Si no dispones de ninguno de estos dispositivos, con un pequeño telescopio sobre trípode, puedes sujetar una pantalla formada por un cartón rígido con un folio blanco para, así, proyectar la imagen del Sol, pero en este escenario hay que ir con extremo cuidado de nunca «apuntar» previamente al Sol mirando —ni por el telescopio ni por el buscador—, sino tanteándolo hasta que lo encuentres. Poner un ocular de pocos aumentos facilitará mucho la labor y es la forma más sencilla de seguirlo. Atención a si hay niños en las cercanías del telescopio en caso de utilizar este método de observación; tienen una curiosidad imparable por poner el ojo por donde se proyecta la imagen en cuanto te descuides un poco. En el caso de que no sea tu propio hijo al que se le ocurre la insensatez de mirar por el telescopio, más vale que te vayas buscando un buen abogado y practicando algo de defensa personal, pues creo que sus progenitores desearán entablar una conversación contigo tras la visita a urgencias del hospital y la compra de un parche ocular en la ortopedia. Tu pareja también puede desear romperte algo.

¿Es divertido?

Pues a mi modesto entender, no. Es más bien realmente aburrido. Con cinco minutos, ya puedes estar saturado de ver un diminuto disco oscuro, que apenas se mueve sobre el disco solar. Pero hay algunos alicientes: puedes tener la suerte de que el Sol presente algunas manchas solares y podamos dedicarles algo tiempo a observarlas; ver sus formas diferentes y la separación entre las zonas de umbra y penumbra, así como la granulación solar si el telescopio es de cierta calidad y la atmósfera está estable. Si utilizamos un telescopio solar (H-alfa o calcio), es la excusa perfecta para confiar en tener la suerte de poder observar alguna protuberancia, que suele ser algo más vistoso.

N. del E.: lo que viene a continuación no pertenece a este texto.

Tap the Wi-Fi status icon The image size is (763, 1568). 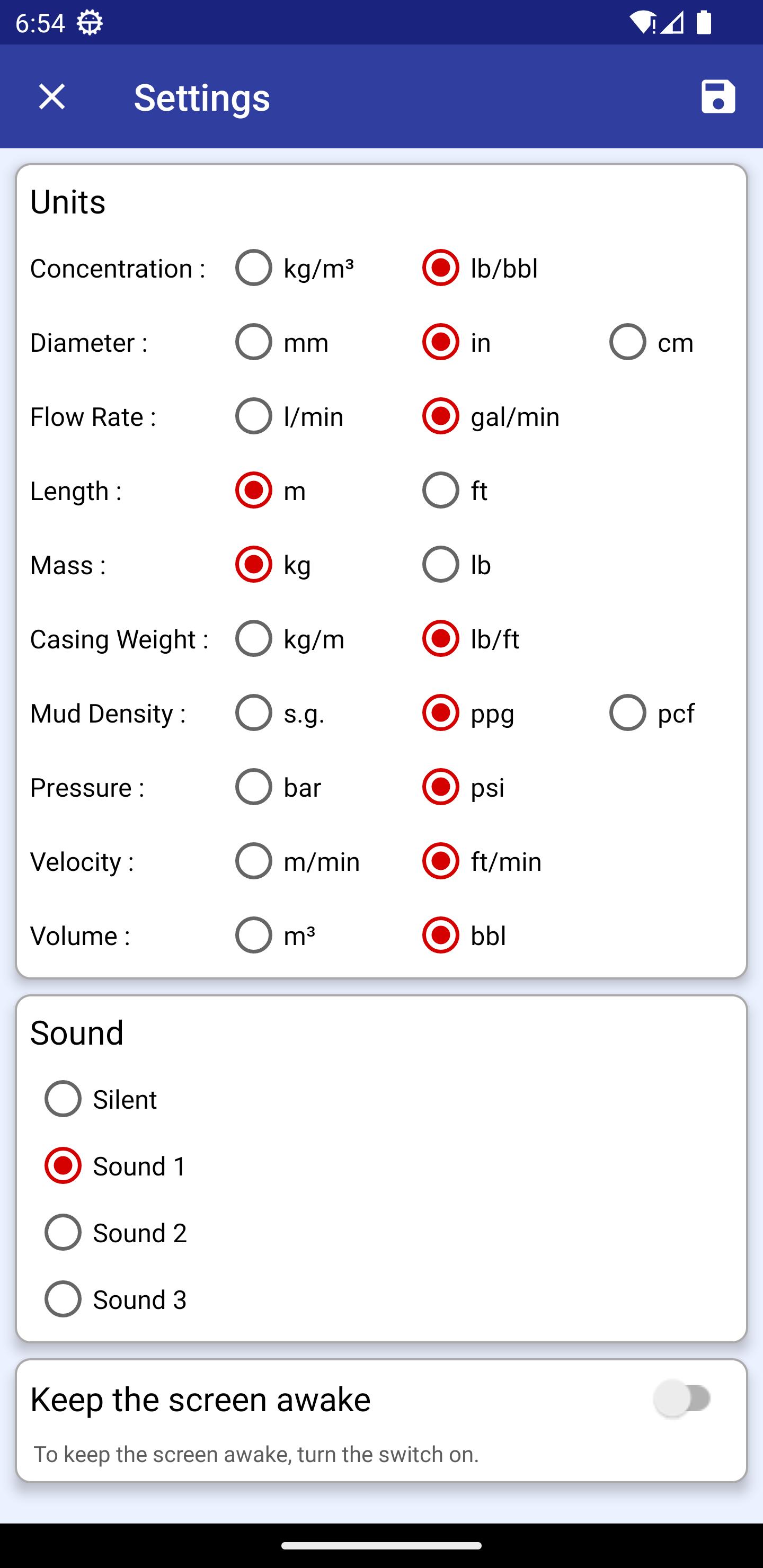642,23
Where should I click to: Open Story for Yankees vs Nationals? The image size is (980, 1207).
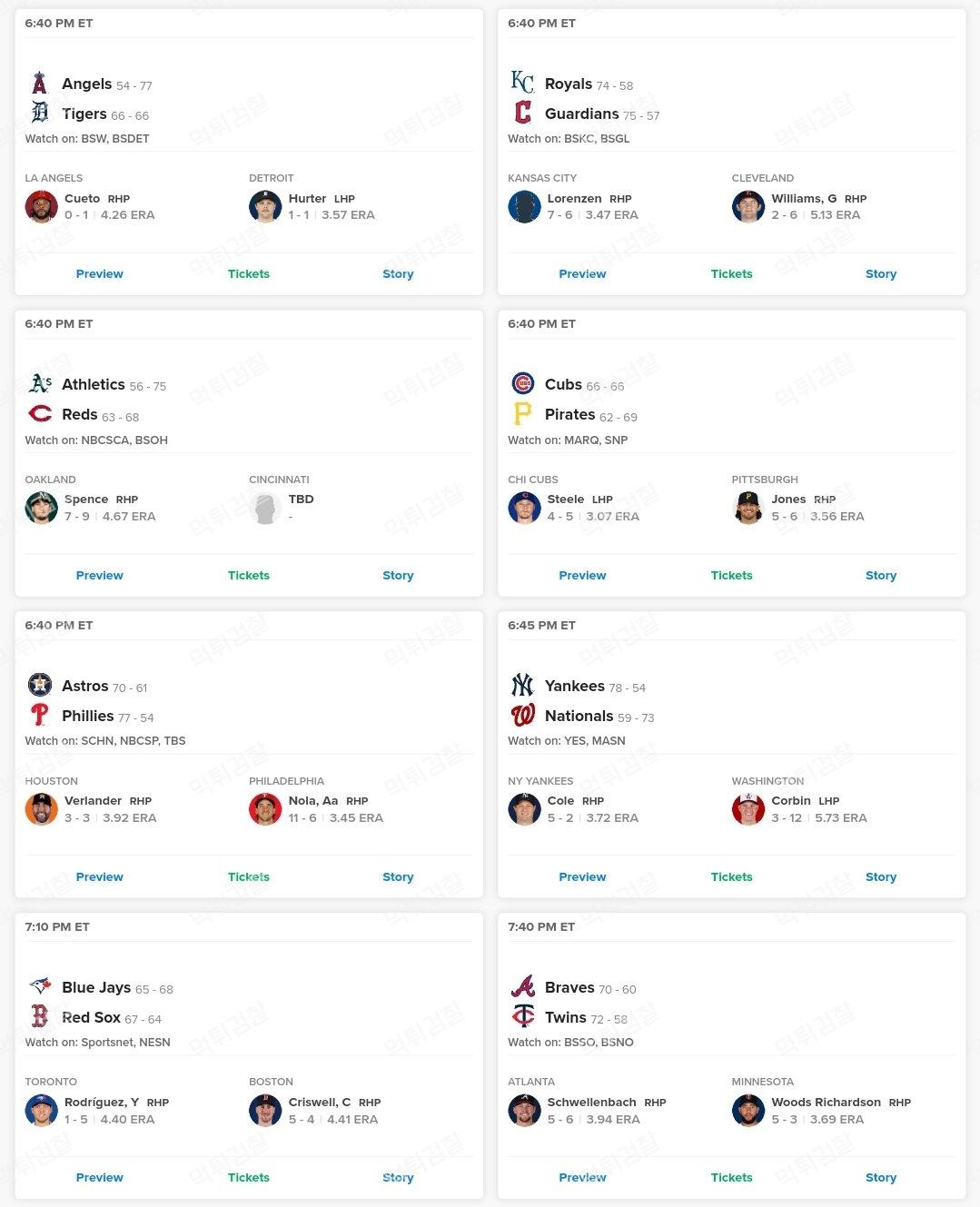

En todo caso, si consigues observarlo, no pienses que ya te puedes morir tranquilo. La astronomía presenta espectáculos celestes que son realmente mucho más espectaculares.

Un saludo y… ¡que la sombra de Mercurio te acompañe!

PD: Si, a pesar de mis advertencias, no tienes un telescopio preparado para observar con las adecuadas precauciones el fenómeno, te aburren los frikis que tienen telescopios adecuados y no deseas acercarte a que te mareen con sus tecnicismos y te repitan cien veces lo negro que es el diminuto disco de Mercurio, tienes a Sky-live.tv, que realizará una retransmisión por Internet desde la isla de La Palma de todo el fenómeno, en colaboración con el proyecto europeo Stars4all. http://www.sky-live.tv/

[1] UA: unidad astronómica, es la distancia media de la Tierra al Sol, unos 150 millones de kilómetros.

[2] Segundo de arco (“): unidad de medida angular que equivale a 1/3600 del grado sexagesimal. Un disco CD-ROM a una distancia de 40 km sostendría con un tamaño angular de un segundo de arco. La Luna (o el Sol) sostienen un tamaño aparente en el cielo de 30 minutos de arco, o 1800 segundos de arco.